There are moments on G Is For Deep where Doseone indulges in things like accessible melodies and banging beats. Well, kind of; they’re accessible in the same way as, say, Neptune. Just check the nightmare neuro-funk of opener “Dancing X” or “End & Egg” or “Thy Pattern”. If you try hard enough, you can imagine Dose’s creepy falsetto as coming out of the mouth of Pharrell Williams, or The-Dream or something. Sort of. You’ve gotta try pretty hard. And if you try hard enough, you might even scare yourself into thinking that you could blast G Is For Deep out of a car stereo and not get sneered at by the bigger boys. But it is hard work, and you’re only ever gonna find those merrie melodies after making the effort to burrow your way through all of the frayed, mangled sounds. Then again, how are you gonna trawl through the thick electronic haze that fills out the sound on “OwlShark”? Here, the chorus embodies the central paradox of this record: some of this stuff is pure sing-along pop, but, yes, scratch the surface and you find yourself teetering on the edge of oblivion. Just look at the jiggling synth disco shapes on “Dancing X” or “The Bends”, where he sounds like a subterranean homesick Justin Timberlake, or the awkward sine-wave synth-pop of “I Fall”.
As ever, Dose’s lyrics are freaky-deaky beat poetry and their subject-matter really rather worrying – take as an example his description of his own anxious guilt as “a fearsome church built from black stone” on “Therapist This”. Basically, even though it shares some of the formal qualities of certain chartbusting records, it isn’t going to allow you to confidently strut into, er, “da club”, or live out any porno R&B fantasies. However, it does go to show that these sort of barenaked neuroses are totally acceptable in some quarters of pop music these days, and Doseone shares more with Kanye West than you might have first thought.
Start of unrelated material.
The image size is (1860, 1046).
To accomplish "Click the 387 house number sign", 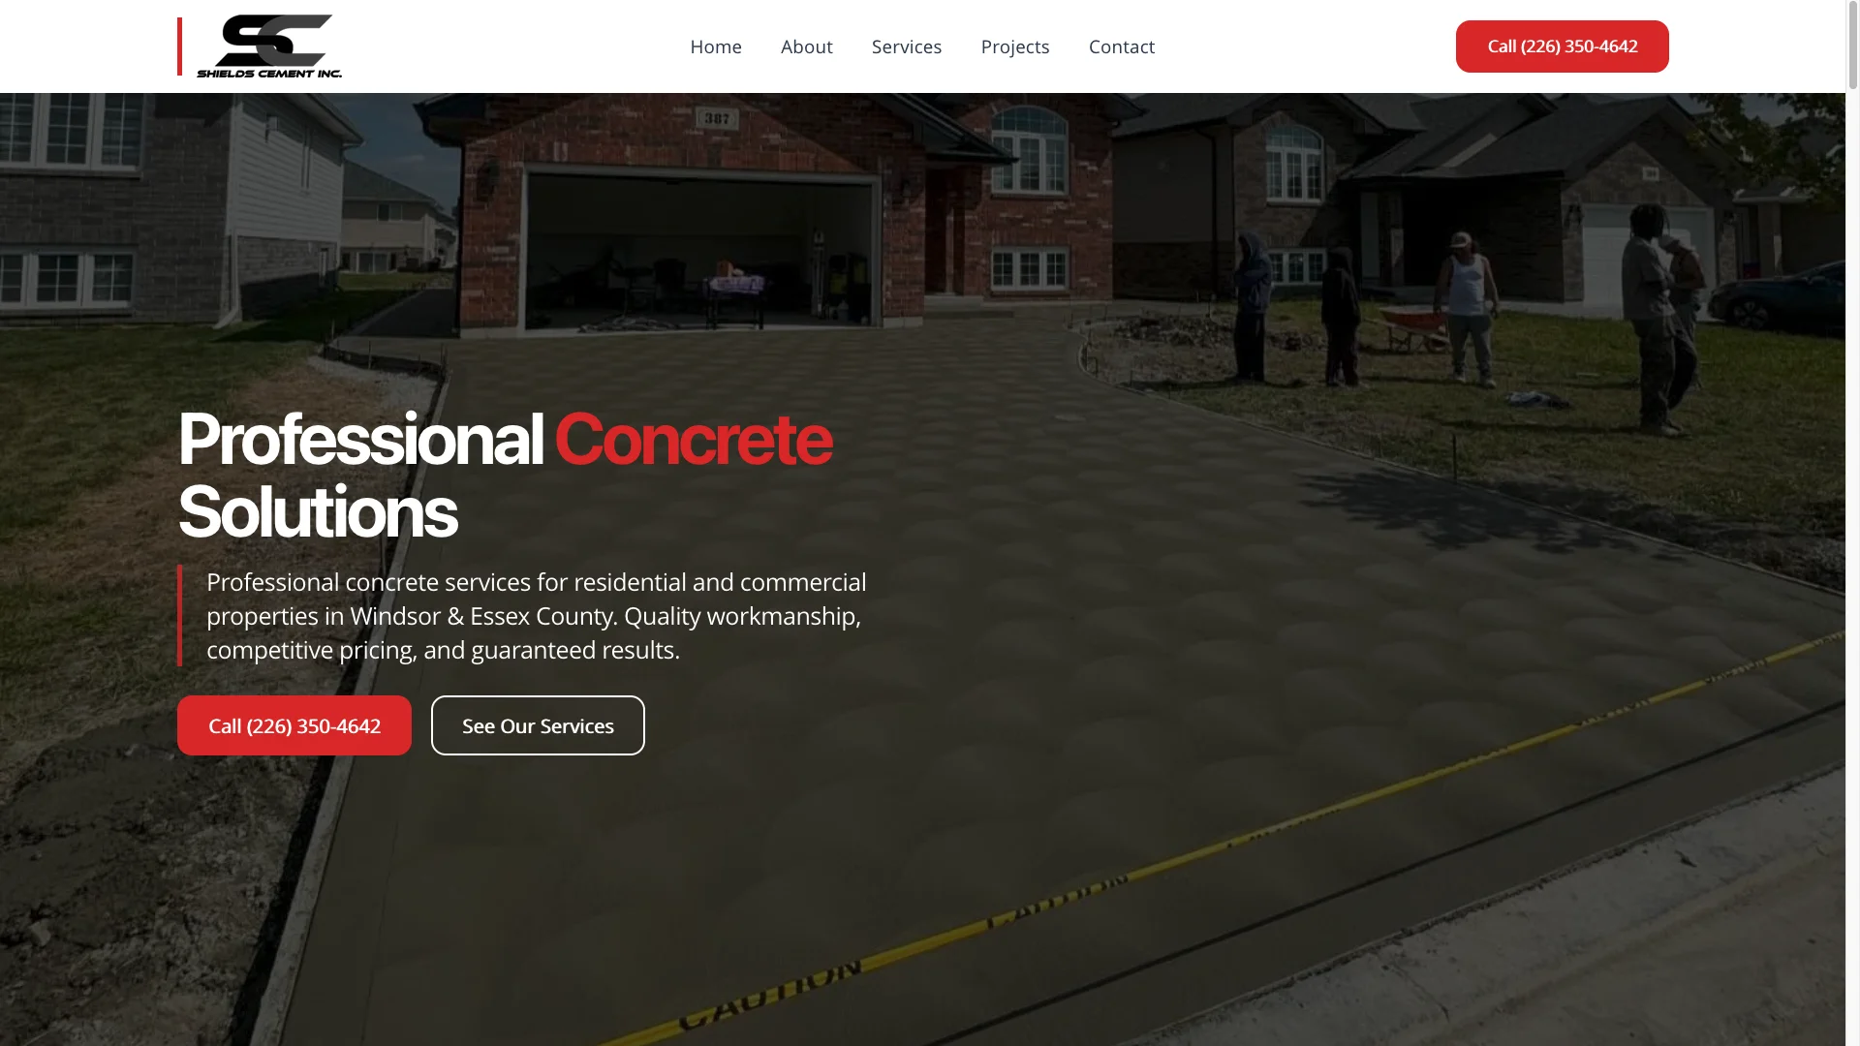I will (x=717, y=119).
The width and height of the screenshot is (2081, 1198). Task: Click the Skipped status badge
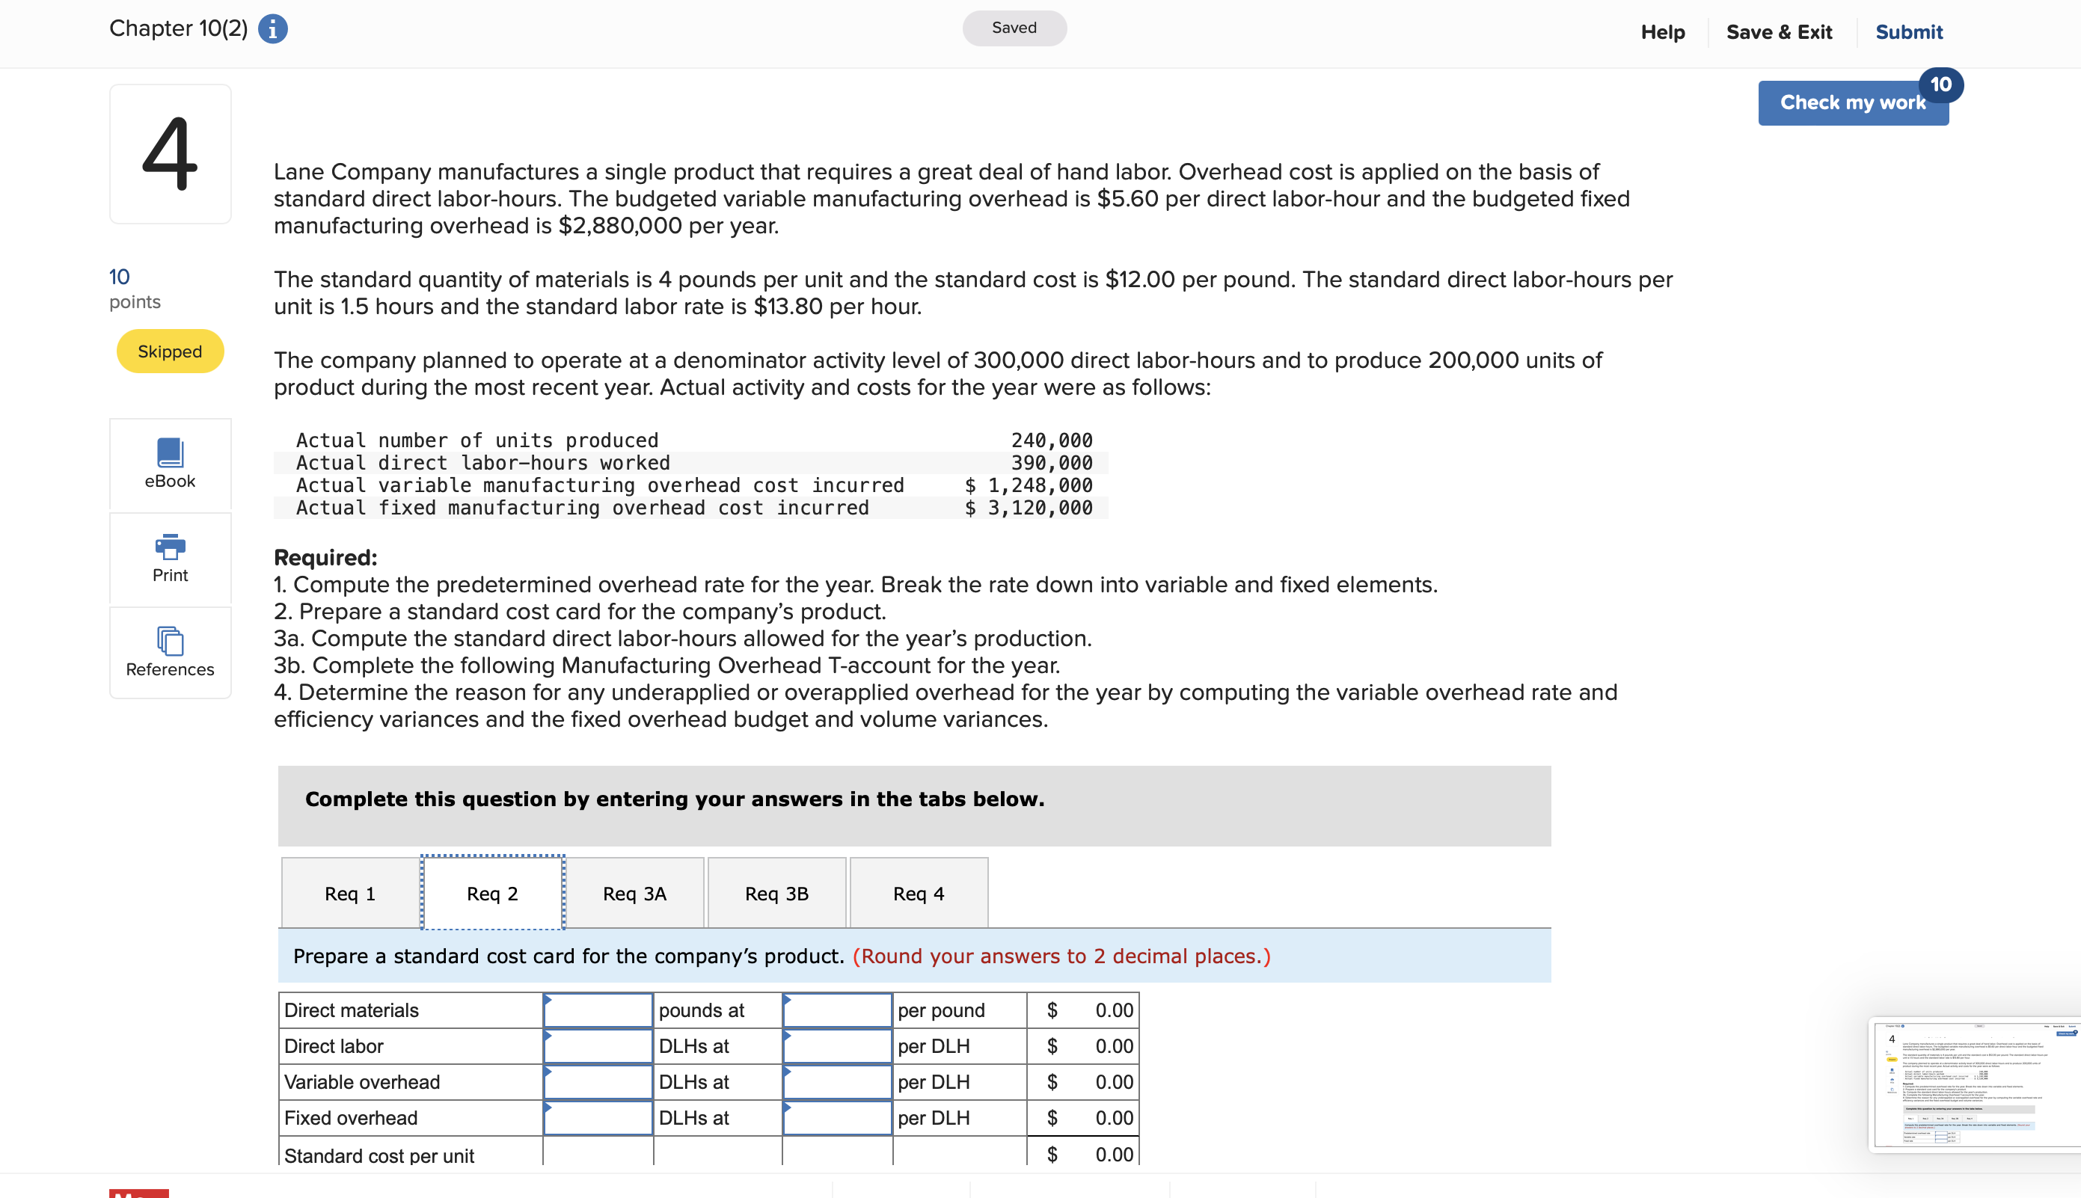169,351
G Is For Deep collapses at least some of the categories that we’d usually use to bracket and judge pop music. But could a description of music as, say “avant-pop” ever really mean anything? Who knows, but how else could this record sound like Prince and Fever Ray at the same time? How, or why, else would the recommendations for further listening on critics’ Bible Allmusic.com include Björk, The Beastie Boys, Gloria Estefan, Donna Summer, and 1990s Irish boyband Westlife? Baffling, huh? Well, whatever, it sure tells us one thing – Doseone is, and always has been, a wild-card, and the crazy audacity he shows on G Is For Deep might just make it his wildest album yet.